American Idiot is a Riot

Growing up as a teenager in the noughties, it was a time when punk-rock was at a high with bands like Sum 41, Blink 182 and Good Charlotte in the mix, but of course at the heart of that was a ‘small’ band called Green Day, who released their multi-million selling album American Idiot in 2004; a rock opera soundtrack that screamed out against the Iraq War and its effects on society, whilst overcoming the lead singer’s personal demons and dealing with the acceptance of a disenchanted reality. Now 15 years on since the album’s original release, the show that was created on Broadway celebrates its 10 year anniversary, and it seems just as relevant and poignant in today’s political climate as it did when it was first created.

A rebellious punk-fuelled outcry means the show is full of punchy songs, cutting-edge guitar riffs, fast-paced drumming and hard-hitting lyrics that are catchy and will leave you bobbing your heads and stomping your feet. I found it impossible to remain still in my seat at times.

The show’s focus is clearly leant towards the big musical numbers from the album, and whilst the plot is brief and the dialogue is short, the songs provide all of the narrative they need to. Whilst the story is fictitious, the songs themselves, written by Green Day lead Billie Joe Armstrong, are semi-autobiographical, adding further layers of individual experience to the storyline. 

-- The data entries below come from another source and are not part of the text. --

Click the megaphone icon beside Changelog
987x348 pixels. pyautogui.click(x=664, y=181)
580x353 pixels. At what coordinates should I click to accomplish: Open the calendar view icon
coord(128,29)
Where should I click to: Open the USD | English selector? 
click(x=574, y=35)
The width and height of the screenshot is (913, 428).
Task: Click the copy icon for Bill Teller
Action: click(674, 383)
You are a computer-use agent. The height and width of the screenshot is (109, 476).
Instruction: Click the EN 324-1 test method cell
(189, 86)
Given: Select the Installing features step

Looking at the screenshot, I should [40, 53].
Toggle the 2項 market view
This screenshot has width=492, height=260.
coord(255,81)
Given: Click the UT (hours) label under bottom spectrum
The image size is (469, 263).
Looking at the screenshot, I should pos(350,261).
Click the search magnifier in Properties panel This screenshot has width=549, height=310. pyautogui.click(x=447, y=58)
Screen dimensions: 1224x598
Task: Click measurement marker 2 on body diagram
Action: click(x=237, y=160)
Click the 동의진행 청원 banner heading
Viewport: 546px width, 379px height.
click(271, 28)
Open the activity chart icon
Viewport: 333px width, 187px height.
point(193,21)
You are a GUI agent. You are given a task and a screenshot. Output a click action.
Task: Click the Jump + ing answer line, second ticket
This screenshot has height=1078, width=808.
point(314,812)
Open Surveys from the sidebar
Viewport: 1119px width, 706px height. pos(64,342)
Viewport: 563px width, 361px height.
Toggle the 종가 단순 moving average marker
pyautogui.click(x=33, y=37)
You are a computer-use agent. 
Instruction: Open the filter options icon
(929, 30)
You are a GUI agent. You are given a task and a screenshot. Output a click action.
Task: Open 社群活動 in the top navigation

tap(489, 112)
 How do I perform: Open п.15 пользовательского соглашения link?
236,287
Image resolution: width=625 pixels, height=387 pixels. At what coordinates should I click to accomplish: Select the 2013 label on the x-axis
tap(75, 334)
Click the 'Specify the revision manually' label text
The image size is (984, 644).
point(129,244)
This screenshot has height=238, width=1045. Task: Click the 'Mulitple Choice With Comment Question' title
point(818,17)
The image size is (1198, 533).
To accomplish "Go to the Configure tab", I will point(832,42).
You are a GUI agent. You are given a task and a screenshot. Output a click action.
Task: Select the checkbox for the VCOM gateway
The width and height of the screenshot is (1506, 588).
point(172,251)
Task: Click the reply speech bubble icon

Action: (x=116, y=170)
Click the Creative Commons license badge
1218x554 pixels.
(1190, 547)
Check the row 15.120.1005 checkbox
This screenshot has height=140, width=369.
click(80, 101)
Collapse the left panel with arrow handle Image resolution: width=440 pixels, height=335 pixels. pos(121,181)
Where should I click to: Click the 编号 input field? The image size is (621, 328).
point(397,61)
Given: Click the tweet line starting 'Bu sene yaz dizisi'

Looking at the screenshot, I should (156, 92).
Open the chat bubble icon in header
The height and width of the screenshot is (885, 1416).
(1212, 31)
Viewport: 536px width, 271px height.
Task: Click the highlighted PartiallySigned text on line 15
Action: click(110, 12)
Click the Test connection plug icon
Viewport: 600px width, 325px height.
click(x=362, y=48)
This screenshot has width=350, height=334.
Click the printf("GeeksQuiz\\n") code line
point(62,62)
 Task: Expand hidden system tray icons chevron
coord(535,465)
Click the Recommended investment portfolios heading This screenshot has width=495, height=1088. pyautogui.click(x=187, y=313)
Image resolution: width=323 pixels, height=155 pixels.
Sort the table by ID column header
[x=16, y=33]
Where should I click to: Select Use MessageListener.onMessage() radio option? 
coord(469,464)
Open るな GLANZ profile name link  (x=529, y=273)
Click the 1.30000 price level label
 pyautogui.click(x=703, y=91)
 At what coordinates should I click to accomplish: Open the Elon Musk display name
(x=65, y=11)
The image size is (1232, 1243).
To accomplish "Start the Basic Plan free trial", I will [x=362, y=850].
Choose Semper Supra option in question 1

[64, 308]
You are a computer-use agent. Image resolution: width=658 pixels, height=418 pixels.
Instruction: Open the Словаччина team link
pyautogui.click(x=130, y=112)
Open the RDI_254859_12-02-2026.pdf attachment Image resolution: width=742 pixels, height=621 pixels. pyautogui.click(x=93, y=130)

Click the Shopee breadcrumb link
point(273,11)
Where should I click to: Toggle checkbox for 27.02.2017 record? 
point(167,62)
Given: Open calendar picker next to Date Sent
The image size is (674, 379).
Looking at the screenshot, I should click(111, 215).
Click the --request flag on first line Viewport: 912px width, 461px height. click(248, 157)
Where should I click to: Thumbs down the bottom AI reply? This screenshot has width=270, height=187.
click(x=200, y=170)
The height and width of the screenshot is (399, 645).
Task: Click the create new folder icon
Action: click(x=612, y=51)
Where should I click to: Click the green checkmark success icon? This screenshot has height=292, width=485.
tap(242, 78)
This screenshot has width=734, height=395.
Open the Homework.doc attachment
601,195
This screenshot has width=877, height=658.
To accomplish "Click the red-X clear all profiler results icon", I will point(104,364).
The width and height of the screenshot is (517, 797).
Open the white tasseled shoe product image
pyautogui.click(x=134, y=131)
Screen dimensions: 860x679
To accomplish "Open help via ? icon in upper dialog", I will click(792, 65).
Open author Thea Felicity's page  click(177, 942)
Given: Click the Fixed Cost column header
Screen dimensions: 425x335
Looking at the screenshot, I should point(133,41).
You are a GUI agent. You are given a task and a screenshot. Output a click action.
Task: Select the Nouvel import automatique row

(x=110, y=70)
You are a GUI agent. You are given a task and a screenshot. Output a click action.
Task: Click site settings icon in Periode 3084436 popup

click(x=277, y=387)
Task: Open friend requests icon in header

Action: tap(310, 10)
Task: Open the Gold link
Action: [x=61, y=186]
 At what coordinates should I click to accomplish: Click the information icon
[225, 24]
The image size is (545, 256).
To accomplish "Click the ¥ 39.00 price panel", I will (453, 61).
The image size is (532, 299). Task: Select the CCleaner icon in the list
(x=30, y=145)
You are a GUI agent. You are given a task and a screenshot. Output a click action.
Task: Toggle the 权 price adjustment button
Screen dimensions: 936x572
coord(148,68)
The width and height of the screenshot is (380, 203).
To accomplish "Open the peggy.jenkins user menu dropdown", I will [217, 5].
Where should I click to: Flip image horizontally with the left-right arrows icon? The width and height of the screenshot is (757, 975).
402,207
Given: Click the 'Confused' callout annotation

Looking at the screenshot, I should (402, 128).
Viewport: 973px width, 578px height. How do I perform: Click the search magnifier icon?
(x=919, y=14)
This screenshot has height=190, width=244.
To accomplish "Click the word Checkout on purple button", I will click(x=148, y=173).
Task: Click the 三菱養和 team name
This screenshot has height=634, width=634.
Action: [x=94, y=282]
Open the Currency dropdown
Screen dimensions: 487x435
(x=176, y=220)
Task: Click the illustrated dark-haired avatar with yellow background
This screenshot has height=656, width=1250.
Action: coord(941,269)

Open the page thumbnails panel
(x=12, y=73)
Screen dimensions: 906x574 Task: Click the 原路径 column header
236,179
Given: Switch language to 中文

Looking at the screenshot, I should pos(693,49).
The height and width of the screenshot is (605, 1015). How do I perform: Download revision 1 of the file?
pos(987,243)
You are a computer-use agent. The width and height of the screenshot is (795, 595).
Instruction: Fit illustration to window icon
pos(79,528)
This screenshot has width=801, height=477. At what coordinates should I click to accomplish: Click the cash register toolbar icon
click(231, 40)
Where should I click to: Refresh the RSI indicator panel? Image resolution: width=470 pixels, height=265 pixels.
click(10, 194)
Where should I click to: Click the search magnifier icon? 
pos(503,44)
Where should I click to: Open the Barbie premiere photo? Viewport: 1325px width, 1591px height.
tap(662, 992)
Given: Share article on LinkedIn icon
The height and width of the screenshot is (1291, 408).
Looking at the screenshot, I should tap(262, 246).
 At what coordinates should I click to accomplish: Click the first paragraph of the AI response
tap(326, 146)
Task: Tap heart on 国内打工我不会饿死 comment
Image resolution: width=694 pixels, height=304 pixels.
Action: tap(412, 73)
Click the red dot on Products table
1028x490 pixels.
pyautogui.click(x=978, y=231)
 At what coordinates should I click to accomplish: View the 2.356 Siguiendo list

The narrative centres around three disaffected young men, Johnny, Will and Tunny. Johnny and Tunny escape their stifling suburban lifestyle and parental restrictions, while Will remains at home to work out his relationship with his pregnant girlfriend, Heather. The former pair search for meaning in life and try out the freedom and excitement of the city. Tunny swiftly joins the military and is sent to war, whilst Johnny’s path descends towards drugs as he finds a part of himself that he grows to dislike, has a relationship and experiences lost love.

The most stand out element of the show for me has to be the musicianship of the performers. The standards from everyone on stage were very high, with singers of X Factor fame such as Luke Friend, who plays St Jimmy, and Sam Lavery, who played Whatsername, delivering powerful vocals throughout. 

“American Idiot” is an energetic and powerful show that will not only please fans of Green Day, but anyone else who is looking for a rock-fuelled evening of entertainment.